We were told that there was a young healthy child who ate well, slept well, said a couple of words, babbled occasionally, had formed a positive attachment to its carer, with no known medical condition. The child had been removed from his birth family at a very young age. We were told that the child had slight delay which was likely to be caused by being in a placement with demanding siblings. Information regarding the child was ‘drip fed’ to us over a period of months.
Why were genetic tests then needed and what did you make of that?

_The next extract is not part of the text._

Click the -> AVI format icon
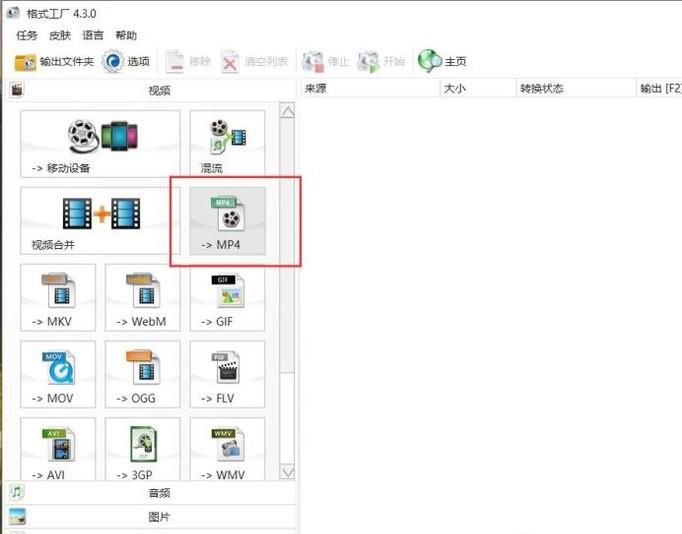Viewport: 682px width, 534px height. click(x=58, y=449)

During discussions regarding the child, we enquired as to the health of the siblings. There was a lot of confusion as to whether one of the siblings had been diagnosed with a condition or not, and trying to get this confirmed during the matching process was difficult. We obviously were concerned whether the condition may affect the child we were considering adopting. We were assured that our child did not have the condition and believed that our child would have been properly assessed prior to being matched and so we proceeded. The day came to attend panel to have the match approved, and for us to finally celebrate becoming a family. As we entered the building the social workers met us. We were taken into a side room where we were told that our child was now undergoing genetic testing. We were asked whether we wished to still go ahead in front of the panel to approve the match with one social worker advising it would be ok to go ahead, and our social worker exercising caution, and advising that we should wait for the results. We were numb, confused and totally bewildered and after about 20 minutes, took the decision that we would wait for the results of the genetic tests, to see whether the match was still appropriate. We were devastated.
It was an extremely confusing time for us. Obviously, we had already emotionally committed ourselves to this child and so the thought that this may not be our child, was very difficult. We were solely reliant on the accuracy of information we were being told and this information was mixed and confusing. We had been to see the local authority’s medical advisor before, and the notes from that meeting were written up inaccurately, specifically missing out all information discussed regarding genetics, developmental delay and the medical condition. We reported this to our social worker. At this point in the process I would say we were feeling very vulnerable. The genetic tests came back negative and so the match was able to proceed.